--- Input material ---
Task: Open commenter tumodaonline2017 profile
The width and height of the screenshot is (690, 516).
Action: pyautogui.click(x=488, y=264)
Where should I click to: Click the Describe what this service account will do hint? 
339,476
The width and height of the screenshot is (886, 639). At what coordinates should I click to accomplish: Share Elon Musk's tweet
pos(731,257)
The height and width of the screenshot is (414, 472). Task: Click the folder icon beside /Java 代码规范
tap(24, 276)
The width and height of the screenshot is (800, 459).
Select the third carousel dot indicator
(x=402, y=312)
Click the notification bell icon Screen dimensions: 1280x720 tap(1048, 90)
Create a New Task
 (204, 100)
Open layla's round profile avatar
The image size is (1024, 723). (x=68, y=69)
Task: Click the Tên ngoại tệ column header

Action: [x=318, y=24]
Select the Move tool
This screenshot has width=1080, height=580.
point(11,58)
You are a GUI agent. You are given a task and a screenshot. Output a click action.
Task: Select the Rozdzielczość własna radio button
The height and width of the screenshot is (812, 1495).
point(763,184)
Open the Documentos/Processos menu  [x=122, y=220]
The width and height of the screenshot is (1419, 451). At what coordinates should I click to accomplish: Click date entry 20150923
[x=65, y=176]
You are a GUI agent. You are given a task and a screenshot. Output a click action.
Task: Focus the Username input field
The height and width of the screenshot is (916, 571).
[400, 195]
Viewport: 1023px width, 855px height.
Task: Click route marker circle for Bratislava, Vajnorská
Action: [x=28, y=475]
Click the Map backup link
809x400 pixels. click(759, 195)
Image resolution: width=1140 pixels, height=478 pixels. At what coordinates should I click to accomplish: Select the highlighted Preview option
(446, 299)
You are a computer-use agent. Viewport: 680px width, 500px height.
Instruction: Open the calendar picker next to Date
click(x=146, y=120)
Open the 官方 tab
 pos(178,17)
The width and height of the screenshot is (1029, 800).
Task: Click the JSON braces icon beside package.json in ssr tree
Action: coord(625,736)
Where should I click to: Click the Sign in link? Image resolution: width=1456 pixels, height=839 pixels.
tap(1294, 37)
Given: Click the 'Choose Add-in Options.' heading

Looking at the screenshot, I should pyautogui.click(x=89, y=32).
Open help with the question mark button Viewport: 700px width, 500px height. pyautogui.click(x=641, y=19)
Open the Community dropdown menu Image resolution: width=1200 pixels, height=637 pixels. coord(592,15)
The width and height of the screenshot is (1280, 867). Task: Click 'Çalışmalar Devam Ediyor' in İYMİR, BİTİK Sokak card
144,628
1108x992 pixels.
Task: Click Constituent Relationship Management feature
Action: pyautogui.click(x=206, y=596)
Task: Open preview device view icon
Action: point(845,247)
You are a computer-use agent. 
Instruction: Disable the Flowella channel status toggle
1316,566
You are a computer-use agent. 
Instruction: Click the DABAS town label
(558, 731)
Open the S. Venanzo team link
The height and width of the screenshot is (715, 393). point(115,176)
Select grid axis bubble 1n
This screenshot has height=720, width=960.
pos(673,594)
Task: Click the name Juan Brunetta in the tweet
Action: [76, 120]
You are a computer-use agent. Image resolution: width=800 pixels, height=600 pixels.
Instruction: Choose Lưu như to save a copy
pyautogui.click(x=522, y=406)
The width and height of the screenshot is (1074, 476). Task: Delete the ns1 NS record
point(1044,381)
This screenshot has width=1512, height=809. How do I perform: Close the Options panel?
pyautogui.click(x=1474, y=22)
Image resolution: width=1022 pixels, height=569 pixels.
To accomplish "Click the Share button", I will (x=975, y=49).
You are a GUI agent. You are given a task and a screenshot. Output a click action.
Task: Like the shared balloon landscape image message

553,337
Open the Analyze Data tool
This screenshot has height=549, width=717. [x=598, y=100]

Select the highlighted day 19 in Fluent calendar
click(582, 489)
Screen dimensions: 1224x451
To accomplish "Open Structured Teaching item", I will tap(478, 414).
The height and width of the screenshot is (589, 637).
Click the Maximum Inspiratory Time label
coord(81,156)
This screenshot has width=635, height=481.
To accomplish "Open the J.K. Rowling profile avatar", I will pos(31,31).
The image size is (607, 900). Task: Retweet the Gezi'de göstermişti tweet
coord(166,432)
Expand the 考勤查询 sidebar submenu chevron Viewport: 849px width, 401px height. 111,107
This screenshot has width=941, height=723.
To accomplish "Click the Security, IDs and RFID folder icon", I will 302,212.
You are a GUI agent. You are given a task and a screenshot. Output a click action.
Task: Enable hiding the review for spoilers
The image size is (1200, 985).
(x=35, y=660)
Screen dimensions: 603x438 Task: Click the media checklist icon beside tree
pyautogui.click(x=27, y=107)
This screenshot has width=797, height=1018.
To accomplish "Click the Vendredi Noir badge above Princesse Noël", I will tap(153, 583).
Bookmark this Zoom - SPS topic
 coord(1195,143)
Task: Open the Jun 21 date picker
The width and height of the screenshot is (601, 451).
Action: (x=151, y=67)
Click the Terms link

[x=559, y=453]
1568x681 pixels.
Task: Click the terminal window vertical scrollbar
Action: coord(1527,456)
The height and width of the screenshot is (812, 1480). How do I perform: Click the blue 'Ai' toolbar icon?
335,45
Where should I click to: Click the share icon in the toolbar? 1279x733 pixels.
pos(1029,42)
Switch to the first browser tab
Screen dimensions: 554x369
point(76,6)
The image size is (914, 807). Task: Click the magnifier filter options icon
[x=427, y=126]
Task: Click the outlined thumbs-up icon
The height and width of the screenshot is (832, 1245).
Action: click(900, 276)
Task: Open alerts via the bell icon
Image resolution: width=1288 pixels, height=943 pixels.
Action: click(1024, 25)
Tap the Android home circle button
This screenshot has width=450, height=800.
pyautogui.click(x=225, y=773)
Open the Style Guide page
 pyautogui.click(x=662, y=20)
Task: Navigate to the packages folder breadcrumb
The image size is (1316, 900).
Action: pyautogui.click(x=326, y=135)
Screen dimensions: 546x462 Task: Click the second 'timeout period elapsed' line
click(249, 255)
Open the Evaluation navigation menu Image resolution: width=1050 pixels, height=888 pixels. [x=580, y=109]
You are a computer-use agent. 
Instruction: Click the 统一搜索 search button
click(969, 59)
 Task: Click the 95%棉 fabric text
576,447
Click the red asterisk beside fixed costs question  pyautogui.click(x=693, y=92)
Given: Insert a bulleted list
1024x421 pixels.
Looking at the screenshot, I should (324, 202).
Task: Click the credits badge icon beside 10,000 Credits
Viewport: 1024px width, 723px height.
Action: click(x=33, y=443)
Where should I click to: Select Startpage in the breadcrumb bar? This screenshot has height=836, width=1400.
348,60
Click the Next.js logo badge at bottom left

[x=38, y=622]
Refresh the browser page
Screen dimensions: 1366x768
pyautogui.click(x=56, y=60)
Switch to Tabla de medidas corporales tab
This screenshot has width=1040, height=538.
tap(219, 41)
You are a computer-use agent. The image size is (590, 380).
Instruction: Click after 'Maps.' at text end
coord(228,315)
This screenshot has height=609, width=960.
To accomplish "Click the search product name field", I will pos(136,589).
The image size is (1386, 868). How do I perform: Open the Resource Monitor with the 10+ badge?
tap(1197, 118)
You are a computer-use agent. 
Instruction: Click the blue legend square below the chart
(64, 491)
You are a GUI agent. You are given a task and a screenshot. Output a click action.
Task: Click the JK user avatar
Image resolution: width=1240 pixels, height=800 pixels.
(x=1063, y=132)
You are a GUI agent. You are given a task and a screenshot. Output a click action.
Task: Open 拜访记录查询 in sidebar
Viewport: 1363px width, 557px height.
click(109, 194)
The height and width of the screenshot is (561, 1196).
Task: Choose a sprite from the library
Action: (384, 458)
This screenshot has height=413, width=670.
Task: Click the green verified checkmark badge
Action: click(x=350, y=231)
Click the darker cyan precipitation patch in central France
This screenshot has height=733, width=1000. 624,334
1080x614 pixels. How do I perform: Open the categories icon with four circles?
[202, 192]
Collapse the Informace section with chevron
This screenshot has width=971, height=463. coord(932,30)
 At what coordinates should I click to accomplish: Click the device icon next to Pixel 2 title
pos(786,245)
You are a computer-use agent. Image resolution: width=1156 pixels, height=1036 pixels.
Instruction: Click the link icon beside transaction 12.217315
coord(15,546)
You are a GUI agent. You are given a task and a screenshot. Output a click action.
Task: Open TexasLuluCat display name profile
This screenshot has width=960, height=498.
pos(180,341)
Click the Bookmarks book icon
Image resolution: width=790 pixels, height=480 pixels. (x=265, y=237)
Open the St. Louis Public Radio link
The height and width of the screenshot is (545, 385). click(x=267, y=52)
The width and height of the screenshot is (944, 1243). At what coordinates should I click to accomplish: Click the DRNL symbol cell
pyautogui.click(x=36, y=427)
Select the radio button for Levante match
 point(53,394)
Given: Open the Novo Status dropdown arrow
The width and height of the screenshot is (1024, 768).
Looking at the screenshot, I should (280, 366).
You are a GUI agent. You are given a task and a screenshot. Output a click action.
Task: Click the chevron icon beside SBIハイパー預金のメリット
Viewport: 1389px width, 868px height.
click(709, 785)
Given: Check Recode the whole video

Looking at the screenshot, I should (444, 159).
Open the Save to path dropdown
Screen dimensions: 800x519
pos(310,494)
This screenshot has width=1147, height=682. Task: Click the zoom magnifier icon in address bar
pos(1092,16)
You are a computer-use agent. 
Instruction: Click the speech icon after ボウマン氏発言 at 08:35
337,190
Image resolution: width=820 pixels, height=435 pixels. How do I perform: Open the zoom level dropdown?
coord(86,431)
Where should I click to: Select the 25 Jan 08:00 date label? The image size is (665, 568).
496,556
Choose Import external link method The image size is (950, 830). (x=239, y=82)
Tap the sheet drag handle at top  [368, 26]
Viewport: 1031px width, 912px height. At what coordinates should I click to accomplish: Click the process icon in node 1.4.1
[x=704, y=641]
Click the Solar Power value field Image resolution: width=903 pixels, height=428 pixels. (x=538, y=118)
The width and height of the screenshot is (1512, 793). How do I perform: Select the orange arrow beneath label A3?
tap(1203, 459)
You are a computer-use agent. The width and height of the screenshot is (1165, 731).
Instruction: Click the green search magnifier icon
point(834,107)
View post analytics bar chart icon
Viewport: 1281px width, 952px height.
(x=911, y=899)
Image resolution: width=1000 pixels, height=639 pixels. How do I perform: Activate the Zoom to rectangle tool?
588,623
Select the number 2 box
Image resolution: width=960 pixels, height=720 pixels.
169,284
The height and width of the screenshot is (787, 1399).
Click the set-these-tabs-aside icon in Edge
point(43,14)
---
Determine how many lines of the data above contain the string "Switch", and answer with the number only.

2